Only the info dict is hashed. Outside it (comment, created by, creation date, announce/announce-list, url-list web seeds, nodes) is freely settable without changing the infohash — but magnet/DHT peers fetch only the info dict (BEP 9), so those fields do not propagate across a swarm; they exist only in the .torrent file. And you cannot move metadata into info (e.g. an ed2k key) without changing the infohash and breaking matching/determinism. So comment is useful only for distributed .torrent files / an index (e.g. embed ed2k:<md4> + original name there), not for swarm-wide publishing — for which a side channel (Kad tag / equivalence index) is required.

Determinism + cost control

  • Canonical torrent generation (fixed piece length, name = ed2k-hex, single-file, fixed meta) → all seeders derive the same infohash, so the mapping/bridge is coherent.
  • Lazy hashing + cache: never BT-hash all 50k shared files up front; hash a file once on first transfer/boost and cache {ed2k → infohash, piece layout} beside known.met. (Aside: eMule's AICH is an SHA-1 file tree, but different chunking, not reusable for BT piece/merkle hashes.)

The "go big" combination

Stack ① + ② + ③ (phased ①→④→②→③): eMuleBB becomes a dual-network, content-addressed mesh where ed2k-hash, btih and v2-root are interchangeable, verification-linked handles to the same bytes. Popular content fuses with the massive public BT swarms (real interop); eD2K-exclusive content is republished into BT or accelerated among eMuleBB peers via the surrogate overlay.

Honest ceilings

  • Island unless verified/republished. Discovery getting easier does not move who is on the other end; real interop needs content that exists/maps on both networks. The bridge's coverage is the real limiter (long-tail eD2K-exclusive files have no BT twin) — ② and ③ are the engines that grow it.
  • Seeder hashes once (lazy + cache).
  • Legal/exposure from republishing → opt-in, clearly surfaced.
  • Product identity / weight: build in emulebb-rust (can host libtorrent or a Rust BT stack cleanly and speaks /api/v1); the MFC app just sees "more sources." Do not put a Boost/libtorrent beast in srchybrid.

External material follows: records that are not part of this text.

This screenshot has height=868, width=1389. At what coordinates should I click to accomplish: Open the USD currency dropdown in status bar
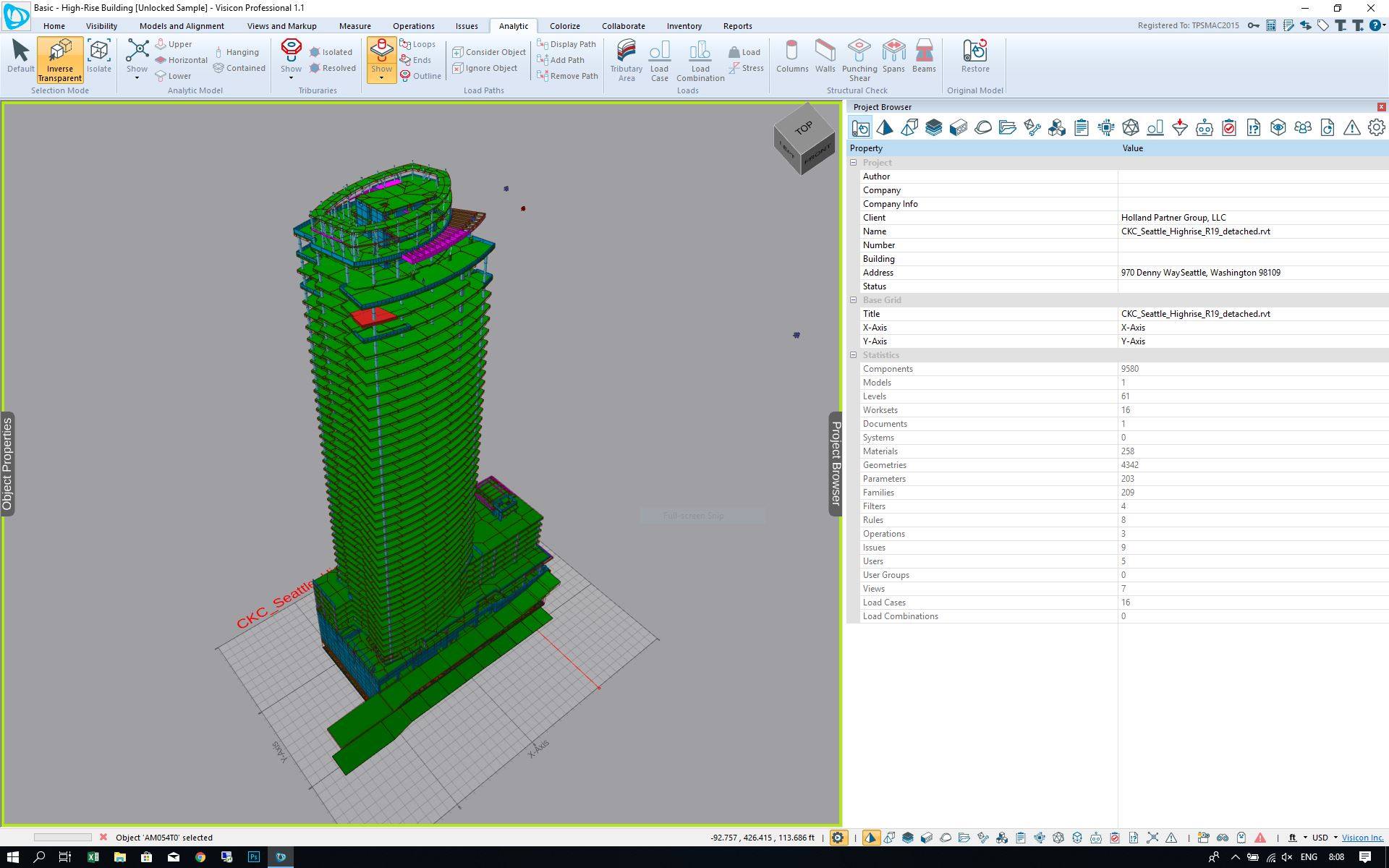pyautogui.click(x=1325, y=838)
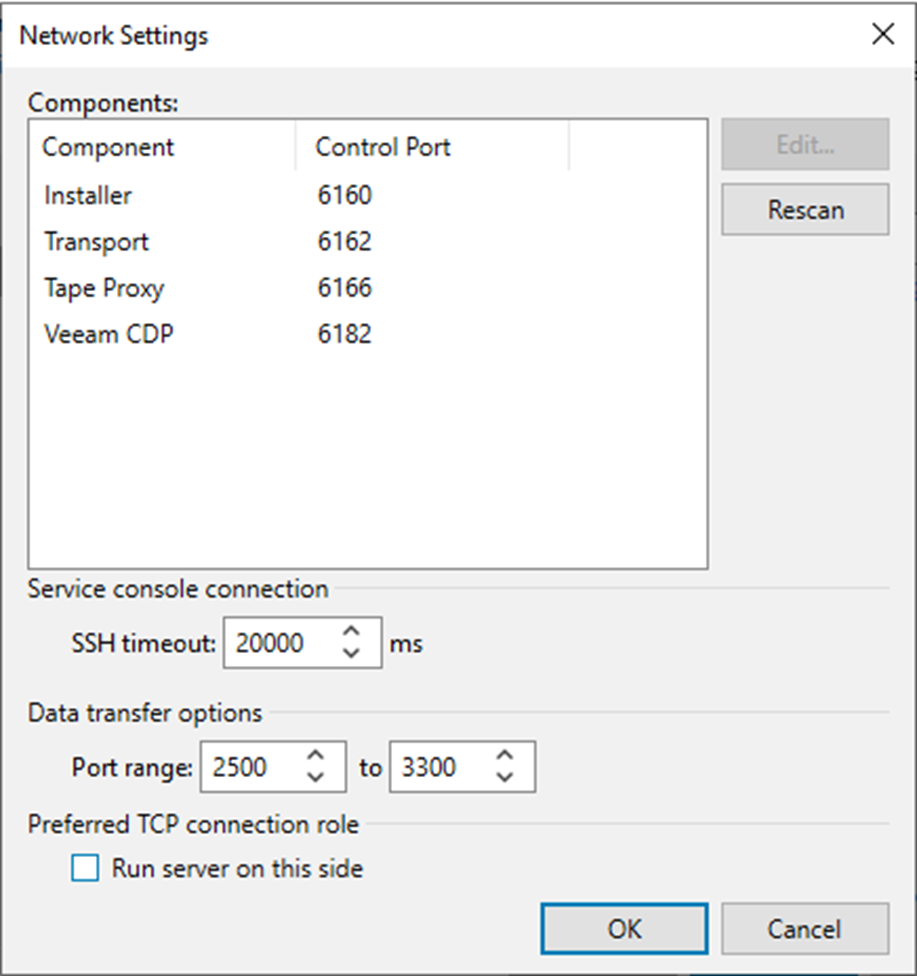The width and height of the screenshot is (917, 976).
Task: Select the Veeam CDP component row
Action: (x=368, y=334)
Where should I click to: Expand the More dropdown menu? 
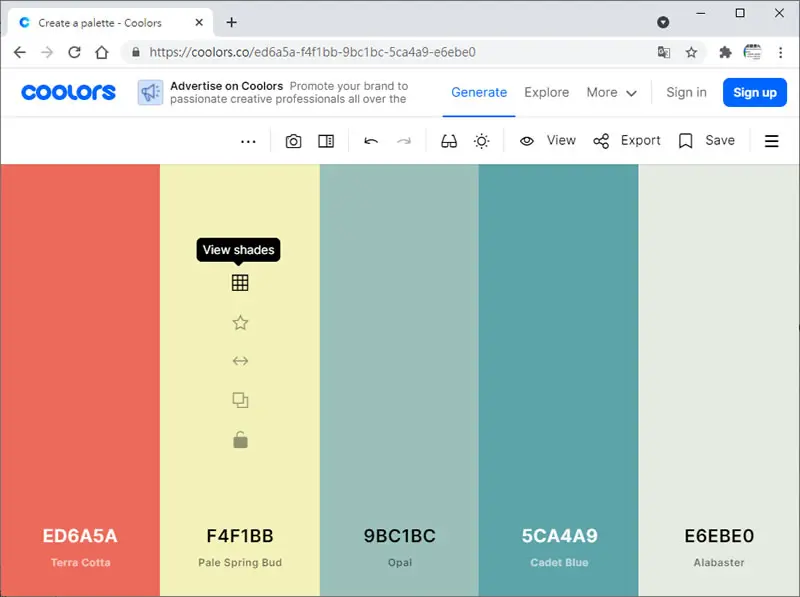click(x=611, y=92)
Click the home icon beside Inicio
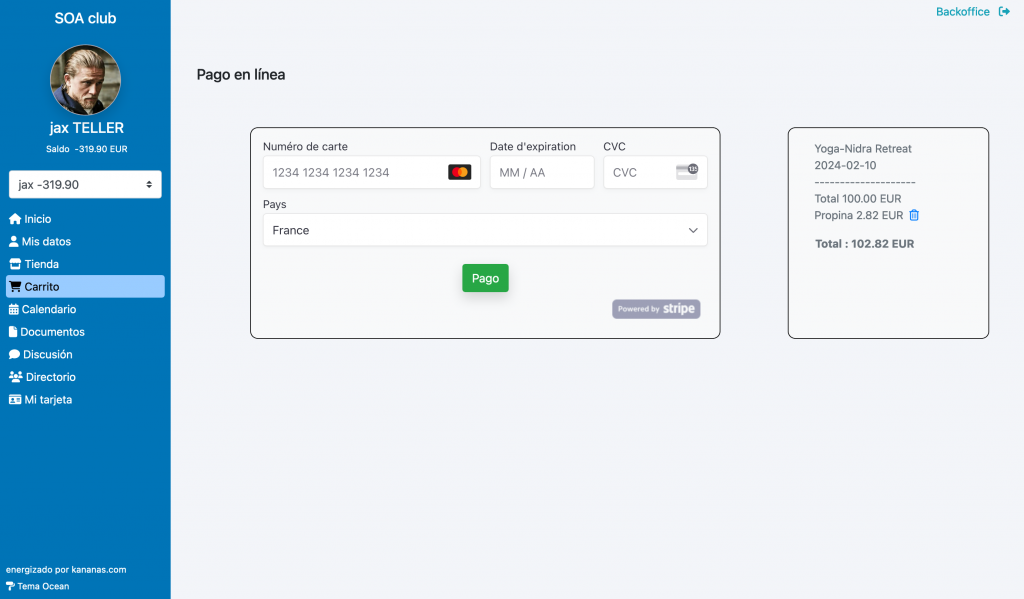This screenshot has height=599, width=1024. pyautogui.click(x=15, y=219)
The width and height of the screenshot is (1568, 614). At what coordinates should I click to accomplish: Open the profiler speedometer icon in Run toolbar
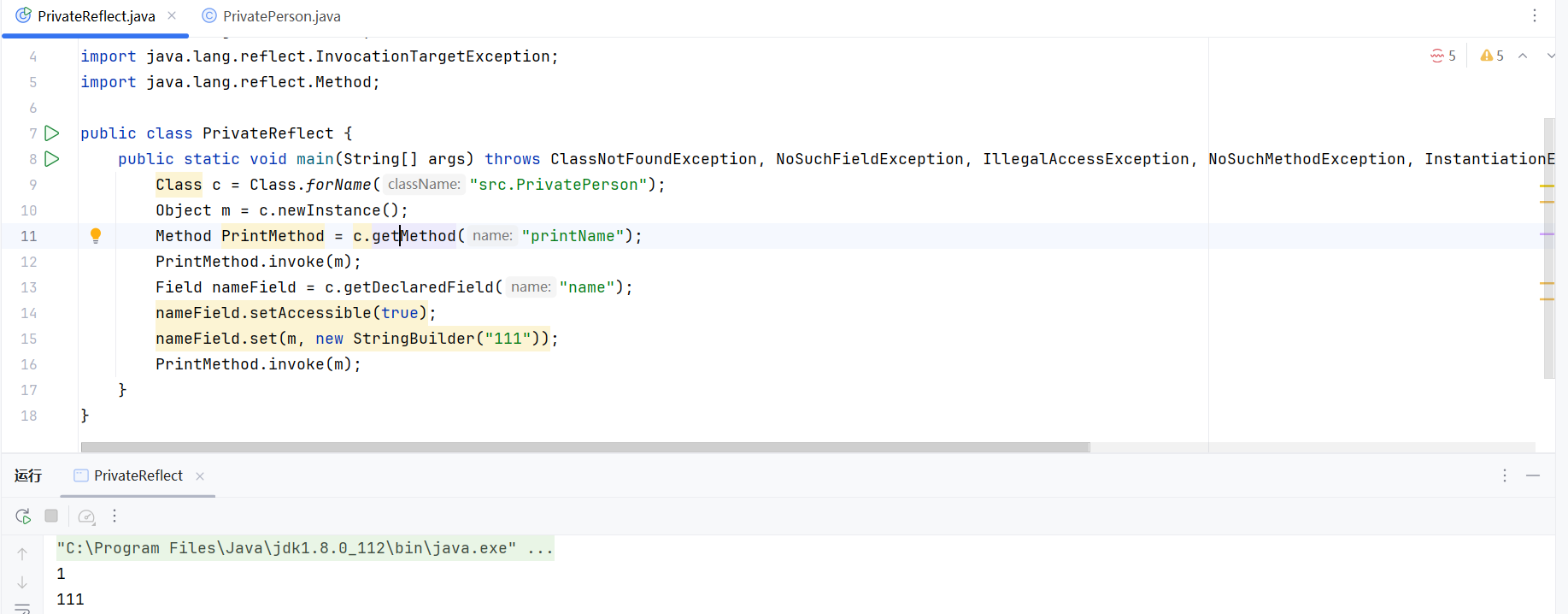click(x=86, y=516)
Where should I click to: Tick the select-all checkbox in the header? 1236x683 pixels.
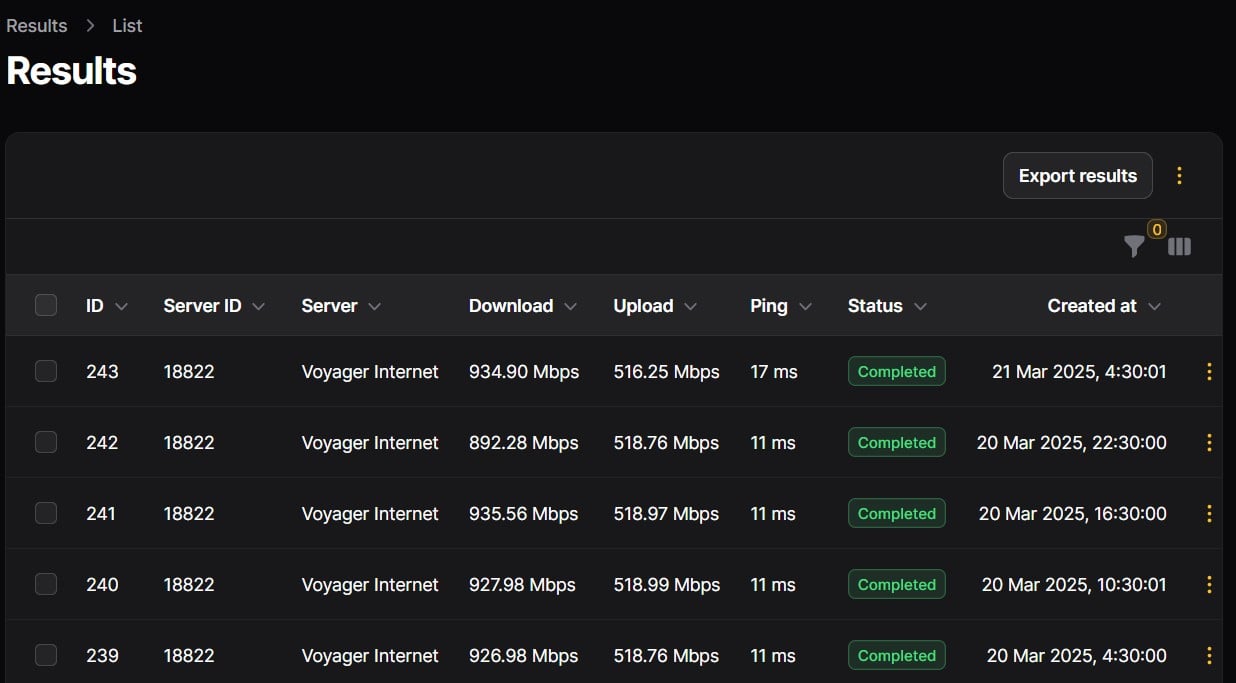pyautogui.click(x=46, y=306)
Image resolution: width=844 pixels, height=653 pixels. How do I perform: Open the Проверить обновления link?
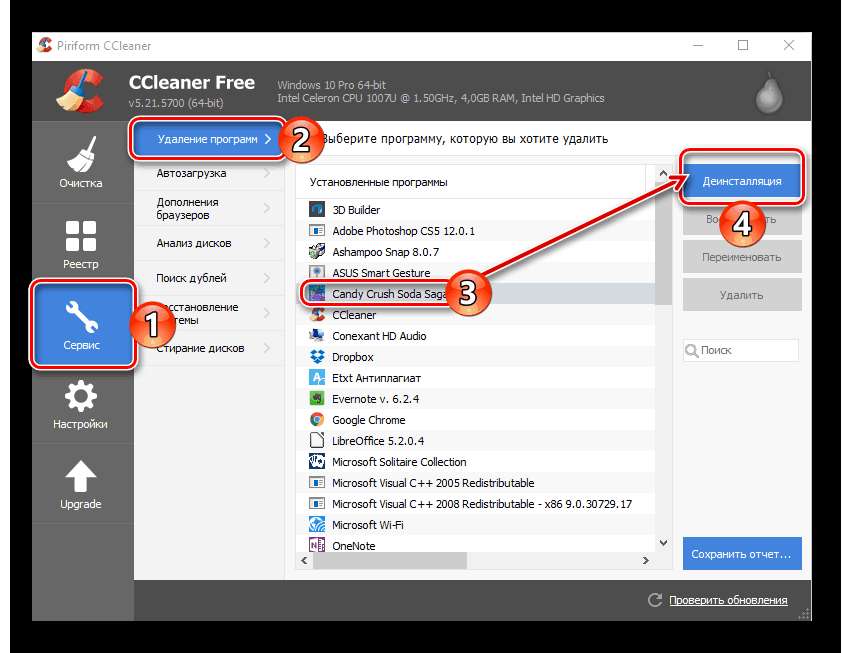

Relationship to other items

  • Connectivity alternative to IDEA-NAT-TRAVERSAL-UTP.
  • Belongs to the emulebb-rust modernization line; controller/REST bridge to the desktop app.
  • Superseded packaging: the "dual-network client" building block here (embed libtorrent headless inside emulebb-rust) is superseded by a standalone forked client — IDEA-QBITTORRENTBB-MESH — over a forked engine, IDEA-EMULEBB-LIBTORRENT-FORK. The content-mesh theory in this doc still stands as the basis for that work; only where the engine lives changes (emulebb-rust stays eD2K/Kad-focused).